However, the working environment subject of the instant application is not of the nature which gave rise to the build-up principle. As noted previously, it approximates more the working environment of the construction industry, consisting of short-term employment relationships. Furthermore, what constitutes a "representative" segment of the employees of the bargaining unit in this application may have little relation to the maximum number of employees that the respondent may employ in the course of the season. On or about the date of the application, the respondent was in full operation. That was the height of the pea picking season and the respondent had the full complement of employees it required for its normal operations at that point. Nothing it~ the submissions before the Board suggests that the 30 or 34 employees on the date of the application, are any less representative of the type of employees or the interests of the employees in this unit than the 100 or so employees who may be present during the peak of the corn season. There is no suggestion and certainly no evidence that the work required during the corn season is in a different classification than the work required for the pea picking season.
Having regard to the evidence before us, it is our view that the employees working at the date of this application were "representative" of the respondent's employment environment. The accretion to the bargaining unit thereafter for the corn season is more properly characterized as the normal ebb and flow of the work force. As was noted in Filkon Food and the other cases previously referred to, the Board does not in most circumstances take into account the normal ebb and flow of the work force. In terms of a balancing of competing interests, in our view, the right of the employees present at the time of this application to engage in collective bargaining must be given preference over the prospective right of future employees to take part in the selection of a bargaining agent, particularly in the circumstances of a work environment where the term of employment of those future employees may be significantly less than that of those present at the time of the application. Having regard to the facts which have been alleged before us, and the Board's jurisprudence relative to this matter, we do not find any necessity for ordering a representation vote.
A certificate will therefore issue to the applicant.

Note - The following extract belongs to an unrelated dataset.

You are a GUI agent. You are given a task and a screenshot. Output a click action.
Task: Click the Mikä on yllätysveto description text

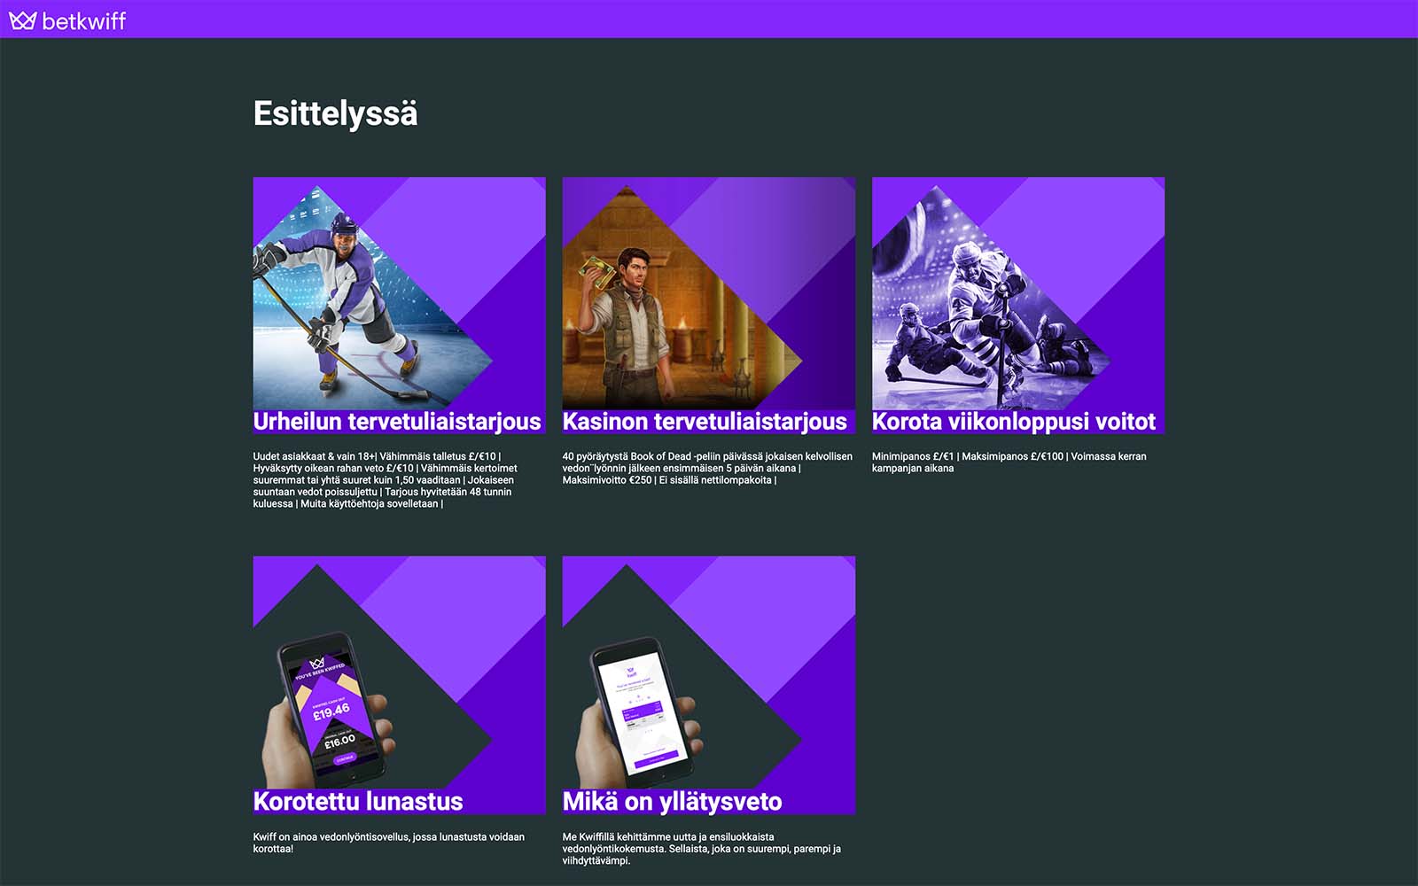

DECISION OF BOARD MEMBER R. J. GALLIVAN;
The certification process under the Labour Relations Act has several fundamental underpinnings. The most important of these is a requirement that before being given a licence to engage in collective bargaining under the protections of the Act a union must enjoy majority support of the group of employees which it wishes to represent. Just which of an employer's employees on whose behalf the union may act is determined in the certification process by identifying the cadre of employees who occupy positions within the parameters of a defined subdivision or grouping of employees deemed by the Board to be "appropriate" for collective bargaining purposes, known under the Act as a bargaining unit.
In determining "appropriateness" the Board must consider a number of factors beyond a mere determining of the geographic parameters of the bargaining unit, criteria such as community of interest among the employees, exclusion of managerial personnel from the unit, historical trade interests and so on. As well, the Board must determine whether or not the number of persons in the bargaining unit is representative in the face of any evidence that there may be imminent a planned build-up of the workforce such that, if it occurs, those in employment at the certification application date may not be representative within a reasonable time of the eventual work-force. In labour relations terms this criterion has become known as the "build-up principle". Its validity as an appropriate consideration in certification proceedings has been endorsed by the Supreme Court of Canada (Noranda Mines Ltd., v. The Queen et al., 1969 CanLII 104 (SCC), 7 D.L.R. (3d) 1). In supporting the principle, Martland J. said (about the Saskatchewan Board):
That the Board should consider this factor in cases of this kind, in the interests of employees, seems to me to be logical. A union selected by a handful of employees at the commencement of operations might not be the choice of a majority of the expected large work force.... In my view the Board not only can, but should, consider these factors in reaching its decision....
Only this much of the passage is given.